Anna Bandettini, la Repubblica 22/11/2012, 22 novembre 2012
SMETTERE? NON FA PER ME
[Franca Valeri]
È contenta perché finalmente tra qualche giorno partirà: una nuova tournée, sempre con Non tutto è risolto la sua ultima commedia dove recita anche, con Urbano Rattazzi e Licia Maglietta. Poi sta già scrivendo «una cosa nuova», anticipa, e la sua agenda è fitta di incontri pubblici dove ogni volta la accolgono giovani innamorati che la considerano un guru generazionale. A 92 anni Franca Valeri è ancora in marcia. «Smettere di lavorare? Non capisco come si possa», dice con incoercibile ottimismo. “Maestra” riconosciuta del teatro comico italiano, dove da più di sessant’anni recita, scrive, dirige spettacoli non batte la fiacca e accetta con bonario distacco i complimenti. «Quando la vita è lunga, mica puoi stare sempre con le mani in mano».
Perché no? Ci si riposa.
«Il solo pensiero di non far niente mi deprime, io ho ancora una malsana curiosità verso il mondo. Ma – a parte la salute, un fattore che mi ritengo fortunata di avere – ci sono ragioni lontane in questa mia voglia di andare avanti. E la prima è l’intelligenza di aver scelto una vita che difficilmente può annoiare».

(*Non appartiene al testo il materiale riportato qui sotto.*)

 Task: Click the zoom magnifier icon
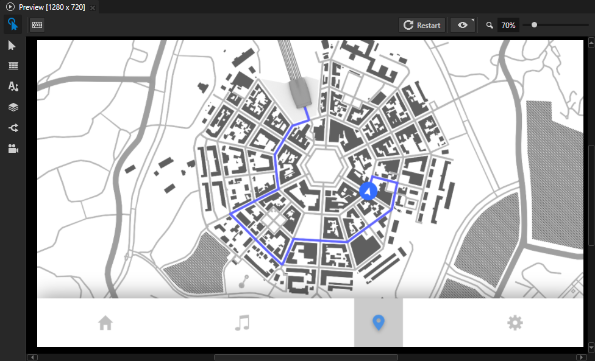pyautogui.click(x=489, y=25)
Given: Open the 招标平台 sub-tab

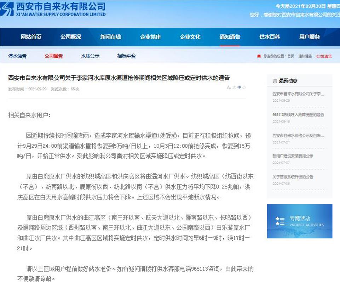Looking at the screenshot, I should click(x=126, y=56).
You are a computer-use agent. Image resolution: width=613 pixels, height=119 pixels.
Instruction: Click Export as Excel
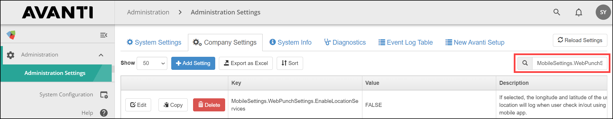coord(246,63)
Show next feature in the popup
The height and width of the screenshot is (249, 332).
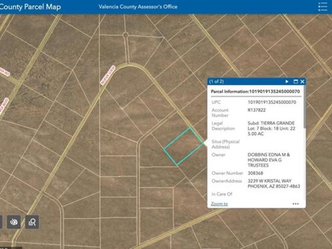click(x=287, y=81)
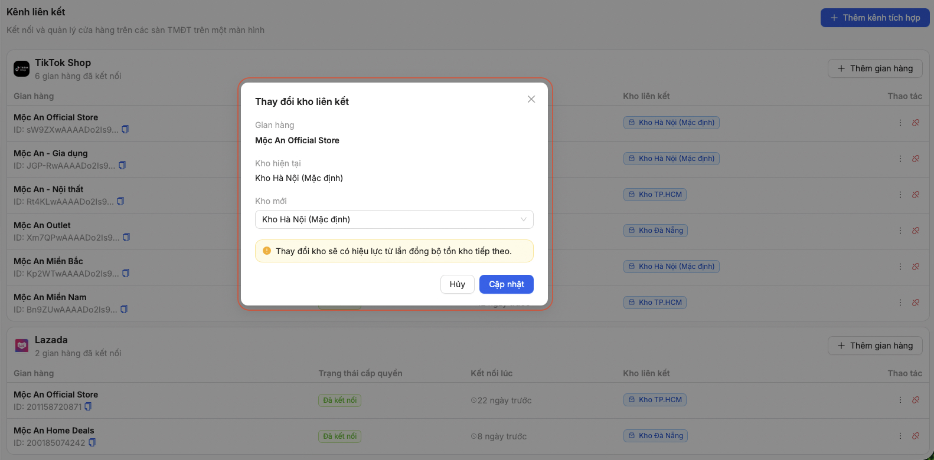This screenshot has height=460, width=934.
Task: Click Đã kết nối badge of Mộc An Home Deals
Action: pos(340,436)
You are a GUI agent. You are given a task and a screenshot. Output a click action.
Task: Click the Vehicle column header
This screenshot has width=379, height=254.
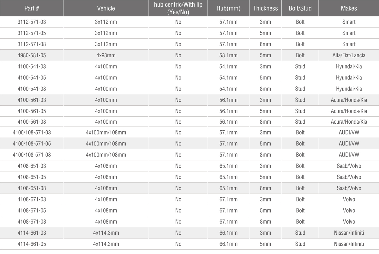(106, 8)
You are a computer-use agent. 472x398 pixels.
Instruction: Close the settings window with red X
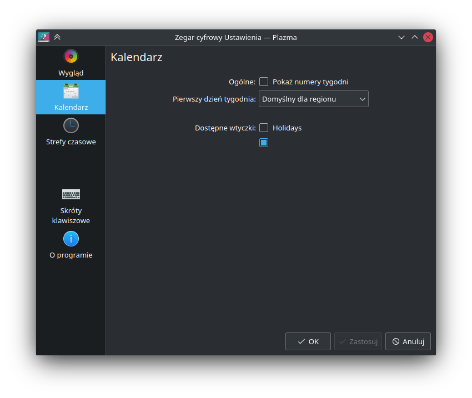point(428,37)
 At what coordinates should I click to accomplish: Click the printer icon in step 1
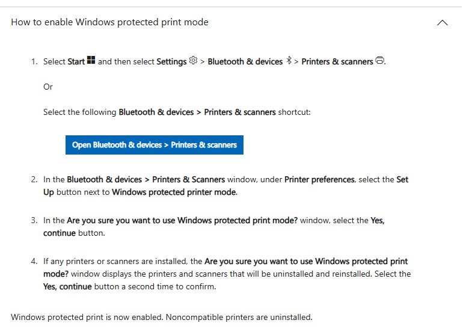point(379,61)
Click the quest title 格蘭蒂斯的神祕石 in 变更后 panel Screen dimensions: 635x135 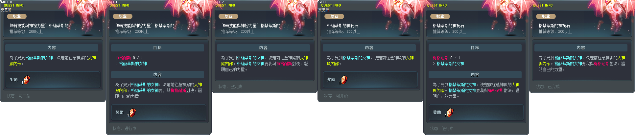(343, 26)
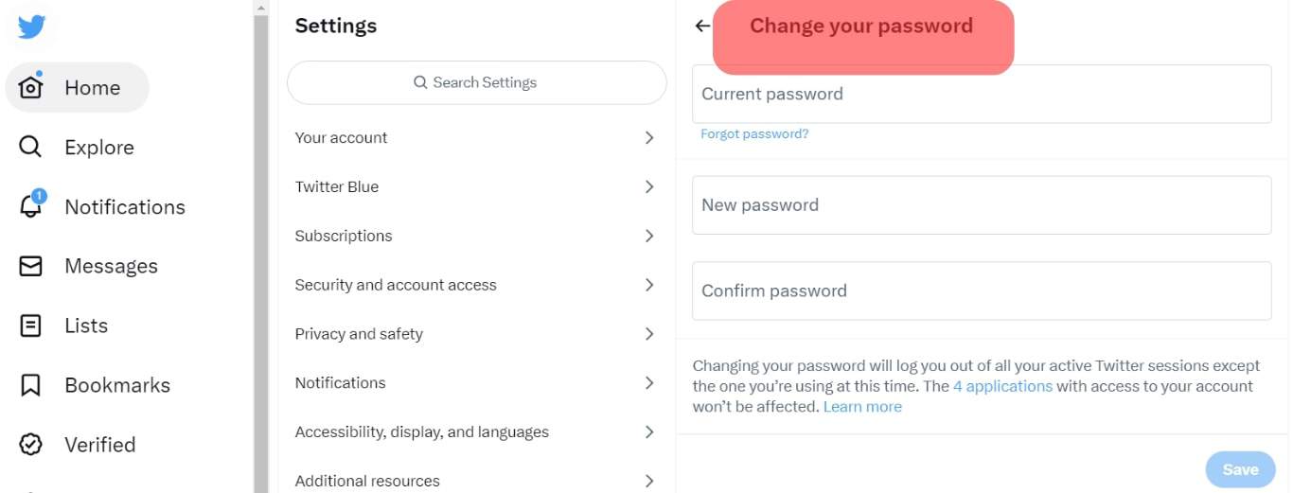Click the Home house icon
This screenshot has height=493, width=1293.
tap(31, 87)
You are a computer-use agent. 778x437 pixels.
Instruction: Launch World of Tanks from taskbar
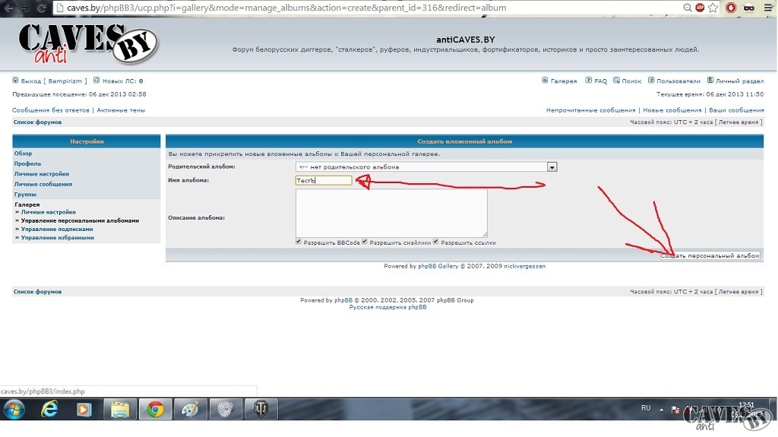click(x=261, y=410)
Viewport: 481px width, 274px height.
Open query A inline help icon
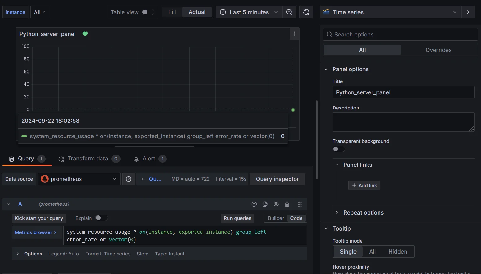254,204
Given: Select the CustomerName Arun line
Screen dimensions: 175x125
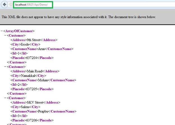Looking at the screenshot, I should pos(42,49).
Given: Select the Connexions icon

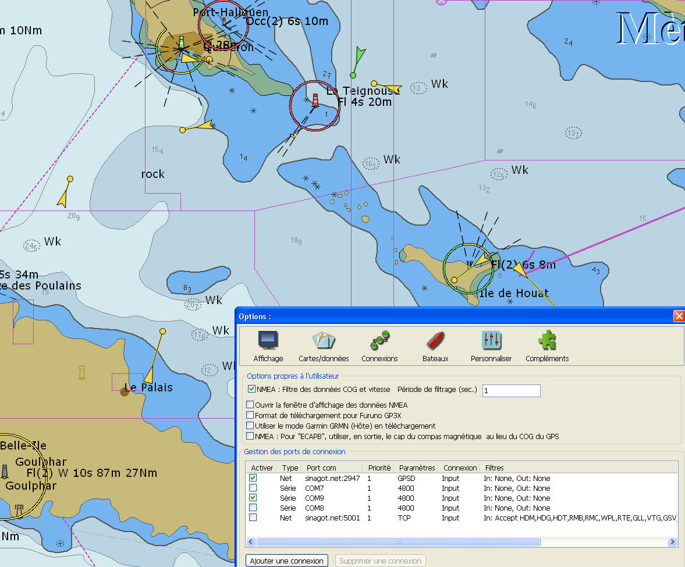Looking at the screenshot, I should (x=380, y=341).
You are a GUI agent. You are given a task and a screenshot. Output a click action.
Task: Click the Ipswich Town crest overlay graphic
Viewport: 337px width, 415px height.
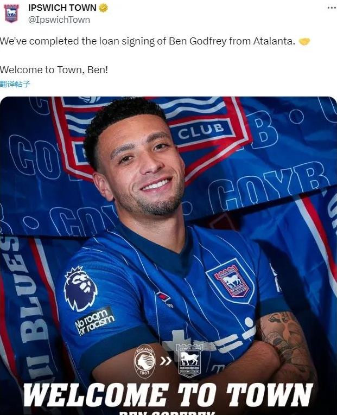coord(189,360)
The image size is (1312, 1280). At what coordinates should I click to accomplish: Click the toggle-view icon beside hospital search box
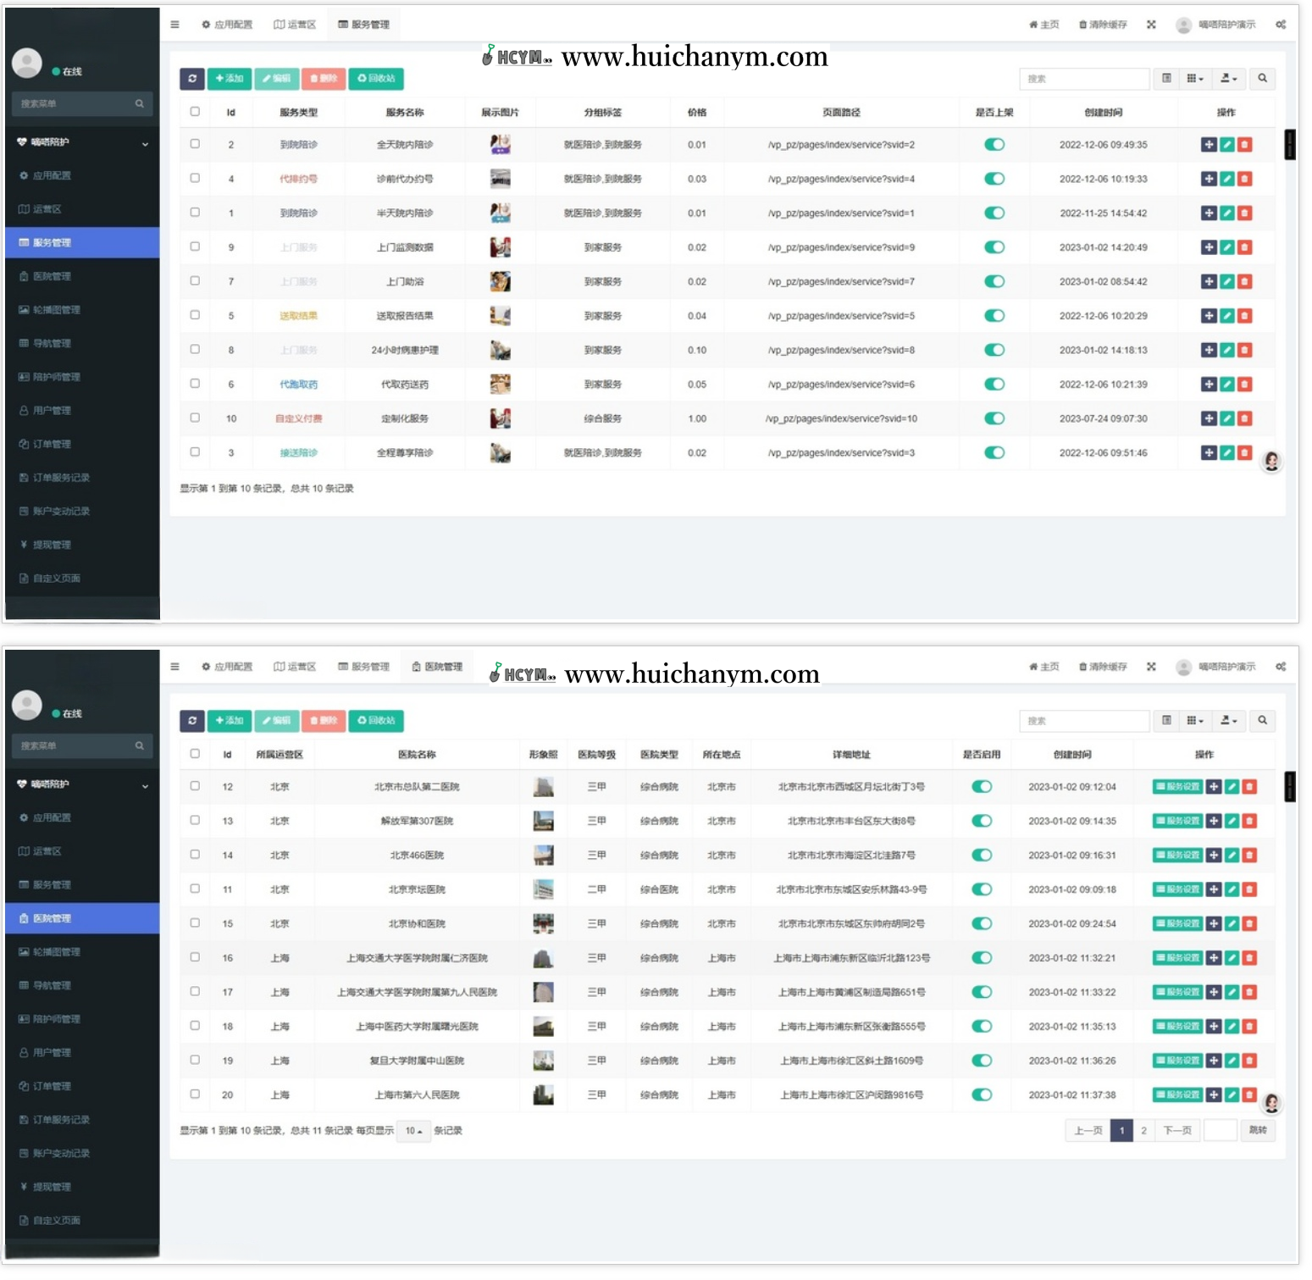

Il teatro: lo trova ancora così appassionante?
«Certo, stai con la gente, la conosci. Io poi sono molto amata, i giovani sanno a memoria i miei pezzi di teatro, le battute di film come Parigi o cara... Nel teatro ho tanti amici che mi sostengono e divertono. L’errore è mettere assieme la gente anziana, infelice, tutta assieme. Quando hai un’età che potrebbe essere malinconica e hai intorno gente giovane, invece ti senti più giovane anche tu».
E l’altra ragione?
«La guerra. Quando hai sedici anni e vivi nei rifugi, non hai niente… Ecco, una giovinezza funestata da una guerra orrenda mi ha sviluppato una smania di recupero che mi dura ancora ».
Recupero di che?
«Di sogni, vita, di quello che volevo fare e che non si poteva fare allora. La mia famiglia, come tante di ebrei italiani, è stata tra quelle perseguitate. Da sfollata, è vero, io ho letto molto, Proust, Balzac e poi Wilde, Shakespeare... perché altro da fare non c’era. Ma la guerra è stata dura e mi ha insegnato che, superata quella esperienza, avrei potuto fare qualunque cosa. Mi ha insegnato a non rassegnarmi».
Come è una sua giornata di lavoro?
«Lavoro ogni giorno, la quotidianità è tutto. La mattina lo faccio a letto, perché ho mal di schiena ma soprattutto perché a letto è molto bello pensare. E buona parte del mio lavoro è pensare. Rimugino. Mi piace scrivere, ma non lo faccio finché non ho l’idea giusta. Poi c’è da fare il giornalino sui cani. E poi gli amici. Confesso che combinare una cena in un modesto ristorante con quattro cari amici è una delle cose più belle».
Le pesa il corpo che intanto invecchia, perde prontezza?
«Sì, il mal di schiena non passa, ma pazienza. So che se mi affatica fare un pezzo di strada c’è sempre qualcuno che mi offre il braccio per accompagnarmi».
Non sente di occupare un posto che potrebbe essere di un giovane?
«Proprio no. Da sempre i giovani devono farsi strada da soli, lottare come hanno fatto quelli di tutte le generazioni. E non mi pare che oggi ci sia una brutta giovinezza, c’è semmai una brutta mezza età con quegli uomini e donne che non vogliono invecchiare. I giovani invece sono attenti, curiosi, a me non fanno che chiedere chi ho conosciuto, chi ho incontrato... Forse la loro è una richiesta di aiuto morale, in un momento che è duro, meglio di quello che c’era prima, ma sempre duro. Spero solo che faccia loro l’effetto che ha fatto a me la guerra».